In Canada, as of last year, we had about 27 million acres of wheat, and we had 22 million acres of canola. When you look at canola, being about 40% oil with a 90% extraction rate, we could convert each tonne of canola oil into 360 litres of biodiesel. For every tonne of CPS wheat that we grow, which is a specific kind of wheat that is generated or grown for the ethanol industry, we could extract about 425 litres of ethanol. When you put this in the context of the opportunity for Canada to grow additional crops—and I know there's always a trade-off between growing crops for food and growing crops as fuel—Canada has a great potential to increase our production of crops to meet this new biofuel market.
Our average wheat yield last year was 51 bushels per acre, and our average canola yield was about 40 bushels per acre, which is about one tonne per acre.

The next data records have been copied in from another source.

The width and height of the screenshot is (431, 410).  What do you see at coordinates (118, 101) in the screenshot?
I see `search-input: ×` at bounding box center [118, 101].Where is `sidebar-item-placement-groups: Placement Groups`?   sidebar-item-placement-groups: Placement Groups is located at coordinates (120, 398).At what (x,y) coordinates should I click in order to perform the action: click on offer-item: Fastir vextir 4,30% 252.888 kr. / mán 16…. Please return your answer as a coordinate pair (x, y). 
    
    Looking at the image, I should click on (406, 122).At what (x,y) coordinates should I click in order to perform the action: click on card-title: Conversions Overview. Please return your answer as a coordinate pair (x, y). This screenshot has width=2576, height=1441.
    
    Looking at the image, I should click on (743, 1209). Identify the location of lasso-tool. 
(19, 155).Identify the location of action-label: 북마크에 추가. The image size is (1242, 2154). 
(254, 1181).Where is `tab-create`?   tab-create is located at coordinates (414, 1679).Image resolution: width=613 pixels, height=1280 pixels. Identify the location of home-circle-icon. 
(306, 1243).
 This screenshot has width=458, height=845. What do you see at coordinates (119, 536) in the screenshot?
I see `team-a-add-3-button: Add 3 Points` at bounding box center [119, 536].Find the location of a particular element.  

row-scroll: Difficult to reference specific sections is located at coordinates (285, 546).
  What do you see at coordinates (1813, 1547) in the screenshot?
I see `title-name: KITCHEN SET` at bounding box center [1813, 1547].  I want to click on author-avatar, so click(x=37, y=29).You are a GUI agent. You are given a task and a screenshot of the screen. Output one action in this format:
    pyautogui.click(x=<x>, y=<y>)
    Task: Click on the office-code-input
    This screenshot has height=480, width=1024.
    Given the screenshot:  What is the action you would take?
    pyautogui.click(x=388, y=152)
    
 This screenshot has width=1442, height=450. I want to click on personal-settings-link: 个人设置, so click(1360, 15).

There is a lot of opportunity for us as Canadians to grow more crops that can feed into the biofuel industry. However, we must temper the countervailing policies, such as a perceived reduction of nitrous oxide emissions. That is fine to achieve, but if you achieved it through the absolute reduction of fertilizer, you would catastrophically hamstring our ability as farmers to meet biofuel. Also, the difference in an absolute 30% reduction in fertilizer to meet the nitrous oxide target would mean 0.000028 of 1% to the global greenhouse gas economy
The opportunity that we have in agriculture is to increase that production and increase those yields, carving off part of our production into the biofuel economy. The excess could also be used in biomass—for example, oat hulls. The hulls that remain from oats can be used to burn very cleanly in biomass digester furnaces.
The idea that Canada could be clean and green is really important. We have some of the lowest environmental impact quotients when it comes to how much input we're using to produce our crops, and we have some of the highest no-till or zero-till farming on planet Earth, which makes us some of the best conservation farmers on the planet.
To be clean and green, let's use agriculture as part of the solution to meet this new challenge we're facing.